The Rube Goldberg Murders - Friday Video Distractions with Mike Norton

 

     Overly elaborate schemes of vengeance - and, occasionally, of instruction - have appealed to me for most of my life. Some of it's a cathartic path, I'm sure, though in many cases that's weak as the victims have been chosen on a madman's whim. Most of it is glorying in the details, the intricacies and eccentricities.
    Quick side-note: It had slipped my mind that the Rube Golberg reference might fall flat with some readers. Rube was an American author, cartoonist, engineer, inventor and sculptor, who is primarily remembered for outlandishly complicated devices. It's a default reference when mentioning any elaborately-prepared action, and so I'm using it rather broadly here.
     Whether Vincent Price was drawn to such things, or such projects were drawn to him because he  sold the roles so well, I cannot say, though I suspect it was both.
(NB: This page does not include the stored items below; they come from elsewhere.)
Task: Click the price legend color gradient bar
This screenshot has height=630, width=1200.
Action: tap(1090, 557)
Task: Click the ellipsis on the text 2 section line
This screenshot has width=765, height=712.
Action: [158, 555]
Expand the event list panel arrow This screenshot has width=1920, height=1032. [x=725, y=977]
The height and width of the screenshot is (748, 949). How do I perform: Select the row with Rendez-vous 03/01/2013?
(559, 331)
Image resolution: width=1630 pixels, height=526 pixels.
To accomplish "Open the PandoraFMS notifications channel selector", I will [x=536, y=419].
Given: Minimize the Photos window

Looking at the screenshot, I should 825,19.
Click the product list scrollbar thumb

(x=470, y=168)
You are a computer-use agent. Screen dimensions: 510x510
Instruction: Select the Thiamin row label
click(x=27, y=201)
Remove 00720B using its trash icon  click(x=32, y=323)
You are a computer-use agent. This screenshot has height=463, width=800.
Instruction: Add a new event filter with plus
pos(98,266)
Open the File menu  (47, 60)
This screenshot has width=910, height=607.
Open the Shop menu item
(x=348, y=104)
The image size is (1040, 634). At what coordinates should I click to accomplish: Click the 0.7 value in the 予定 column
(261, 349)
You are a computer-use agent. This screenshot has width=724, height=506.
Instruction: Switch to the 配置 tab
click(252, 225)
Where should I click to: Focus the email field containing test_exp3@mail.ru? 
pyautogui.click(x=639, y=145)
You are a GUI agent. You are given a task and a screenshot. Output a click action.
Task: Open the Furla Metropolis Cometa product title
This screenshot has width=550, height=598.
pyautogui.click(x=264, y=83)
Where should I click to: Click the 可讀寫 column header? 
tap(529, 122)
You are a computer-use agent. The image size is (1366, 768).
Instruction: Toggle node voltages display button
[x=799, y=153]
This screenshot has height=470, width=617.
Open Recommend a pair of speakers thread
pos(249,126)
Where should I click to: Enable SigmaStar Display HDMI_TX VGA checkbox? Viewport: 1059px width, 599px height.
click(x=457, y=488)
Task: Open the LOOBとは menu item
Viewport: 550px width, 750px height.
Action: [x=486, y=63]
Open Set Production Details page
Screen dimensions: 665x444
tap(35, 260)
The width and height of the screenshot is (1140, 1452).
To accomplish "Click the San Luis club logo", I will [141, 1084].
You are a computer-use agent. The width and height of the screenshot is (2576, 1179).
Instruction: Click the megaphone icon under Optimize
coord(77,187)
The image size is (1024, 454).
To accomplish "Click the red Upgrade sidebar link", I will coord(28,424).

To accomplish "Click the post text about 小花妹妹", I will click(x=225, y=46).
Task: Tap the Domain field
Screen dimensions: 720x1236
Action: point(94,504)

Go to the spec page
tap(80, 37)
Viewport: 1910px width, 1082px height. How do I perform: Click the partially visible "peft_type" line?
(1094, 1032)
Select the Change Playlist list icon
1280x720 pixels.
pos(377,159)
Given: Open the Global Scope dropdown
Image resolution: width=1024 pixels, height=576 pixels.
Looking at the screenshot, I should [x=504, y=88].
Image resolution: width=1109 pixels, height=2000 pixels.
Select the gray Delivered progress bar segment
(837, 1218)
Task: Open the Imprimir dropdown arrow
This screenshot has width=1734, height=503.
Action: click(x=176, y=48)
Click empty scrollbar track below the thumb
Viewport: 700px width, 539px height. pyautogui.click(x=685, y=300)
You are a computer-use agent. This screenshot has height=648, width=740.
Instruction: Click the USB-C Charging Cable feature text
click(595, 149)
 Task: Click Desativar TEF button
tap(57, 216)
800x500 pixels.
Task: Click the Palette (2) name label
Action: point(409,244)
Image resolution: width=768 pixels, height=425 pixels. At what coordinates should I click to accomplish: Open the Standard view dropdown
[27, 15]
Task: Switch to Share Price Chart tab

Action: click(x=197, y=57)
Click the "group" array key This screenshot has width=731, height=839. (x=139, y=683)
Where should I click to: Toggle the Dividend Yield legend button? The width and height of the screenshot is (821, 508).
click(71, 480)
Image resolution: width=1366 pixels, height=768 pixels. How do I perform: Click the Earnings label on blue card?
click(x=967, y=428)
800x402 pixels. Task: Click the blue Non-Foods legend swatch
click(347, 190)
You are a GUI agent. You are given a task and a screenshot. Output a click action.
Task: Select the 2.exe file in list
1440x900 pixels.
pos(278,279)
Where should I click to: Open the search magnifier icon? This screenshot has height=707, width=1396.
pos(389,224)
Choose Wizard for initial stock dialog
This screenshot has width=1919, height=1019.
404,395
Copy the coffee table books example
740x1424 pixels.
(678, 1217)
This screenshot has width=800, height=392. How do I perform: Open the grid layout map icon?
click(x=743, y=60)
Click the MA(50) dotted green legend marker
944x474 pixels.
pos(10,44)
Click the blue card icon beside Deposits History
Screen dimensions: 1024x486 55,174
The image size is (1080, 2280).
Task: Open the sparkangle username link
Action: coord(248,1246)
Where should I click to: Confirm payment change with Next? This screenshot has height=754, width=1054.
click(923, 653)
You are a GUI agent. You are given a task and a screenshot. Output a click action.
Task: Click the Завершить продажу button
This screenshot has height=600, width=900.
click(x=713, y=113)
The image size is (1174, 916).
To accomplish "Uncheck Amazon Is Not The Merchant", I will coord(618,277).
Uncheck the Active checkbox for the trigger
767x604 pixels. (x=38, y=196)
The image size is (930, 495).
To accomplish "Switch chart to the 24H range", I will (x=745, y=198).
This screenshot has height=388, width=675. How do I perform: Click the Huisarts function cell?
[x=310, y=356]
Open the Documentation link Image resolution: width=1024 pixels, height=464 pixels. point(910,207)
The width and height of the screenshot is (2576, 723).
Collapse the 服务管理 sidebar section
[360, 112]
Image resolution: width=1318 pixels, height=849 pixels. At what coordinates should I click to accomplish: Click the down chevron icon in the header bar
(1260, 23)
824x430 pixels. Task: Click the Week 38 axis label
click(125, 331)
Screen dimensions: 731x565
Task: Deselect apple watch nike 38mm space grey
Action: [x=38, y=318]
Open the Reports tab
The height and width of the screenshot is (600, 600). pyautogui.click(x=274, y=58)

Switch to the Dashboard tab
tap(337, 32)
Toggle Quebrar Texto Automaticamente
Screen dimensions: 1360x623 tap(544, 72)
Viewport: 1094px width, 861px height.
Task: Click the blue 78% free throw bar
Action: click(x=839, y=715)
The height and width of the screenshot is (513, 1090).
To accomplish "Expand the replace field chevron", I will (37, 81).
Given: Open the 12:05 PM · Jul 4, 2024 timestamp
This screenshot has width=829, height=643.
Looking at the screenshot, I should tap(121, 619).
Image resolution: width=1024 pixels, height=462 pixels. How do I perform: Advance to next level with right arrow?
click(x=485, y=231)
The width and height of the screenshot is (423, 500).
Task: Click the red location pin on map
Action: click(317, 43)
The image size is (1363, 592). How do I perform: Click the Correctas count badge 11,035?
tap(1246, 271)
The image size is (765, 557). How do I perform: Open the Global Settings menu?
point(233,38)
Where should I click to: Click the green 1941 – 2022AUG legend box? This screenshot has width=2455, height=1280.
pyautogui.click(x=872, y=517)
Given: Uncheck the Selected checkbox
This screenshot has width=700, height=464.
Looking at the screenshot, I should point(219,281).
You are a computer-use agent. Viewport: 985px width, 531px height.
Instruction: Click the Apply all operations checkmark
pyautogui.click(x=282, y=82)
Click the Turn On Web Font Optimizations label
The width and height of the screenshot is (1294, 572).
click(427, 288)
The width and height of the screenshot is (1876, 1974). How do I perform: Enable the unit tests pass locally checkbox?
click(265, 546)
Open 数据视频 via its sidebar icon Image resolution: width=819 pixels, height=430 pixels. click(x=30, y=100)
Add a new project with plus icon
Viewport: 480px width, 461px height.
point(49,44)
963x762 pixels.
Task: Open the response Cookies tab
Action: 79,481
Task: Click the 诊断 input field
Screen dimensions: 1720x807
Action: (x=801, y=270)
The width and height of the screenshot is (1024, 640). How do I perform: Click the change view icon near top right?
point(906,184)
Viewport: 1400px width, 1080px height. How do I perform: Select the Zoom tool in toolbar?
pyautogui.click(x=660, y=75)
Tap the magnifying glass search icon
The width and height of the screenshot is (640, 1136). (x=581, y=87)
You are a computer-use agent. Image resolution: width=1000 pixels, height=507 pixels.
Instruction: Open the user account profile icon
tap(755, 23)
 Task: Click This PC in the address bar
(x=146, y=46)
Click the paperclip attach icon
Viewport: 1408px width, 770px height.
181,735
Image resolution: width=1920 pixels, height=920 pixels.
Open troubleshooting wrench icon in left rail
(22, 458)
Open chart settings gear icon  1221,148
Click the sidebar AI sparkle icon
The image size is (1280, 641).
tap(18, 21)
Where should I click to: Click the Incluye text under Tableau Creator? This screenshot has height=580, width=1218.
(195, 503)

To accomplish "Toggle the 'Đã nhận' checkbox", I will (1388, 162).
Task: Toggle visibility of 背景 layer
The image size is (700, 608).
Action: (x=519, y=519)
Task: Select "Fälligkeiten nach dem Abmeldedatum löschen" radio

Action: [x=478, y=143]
Within three years in the early 1970s he starred in three films that quickly come to mind with this subject. In each case the ire of the main character is channeled through the lens of a specialized theme, and takes an elaborate form.
     The first two of these films form a series, as Price plays the same character.
     In 1971's The Abominable Dr. Phibes, we're initially introduced much as the police are, via bizarre deaths that at first aren't clearly murders. We in the audience know the first one we see is clearly intentional, though we're eventually brought up to speed on it on the same track as London police
Inspector Trout, ably played by accomplished character actor Peter Jeffrey, seen in the shot below in a scene with Phibes' lead target, Dr. Vesalius, played by Joseph Cotton. Reportedly Cotton became slightly peeved during production because while he had to memorize all of his lines, it was necessary that Price not be seen speaking, because his face was supposed to be an elaborate bit of makeup, with Price reciting his lines as dubs later on.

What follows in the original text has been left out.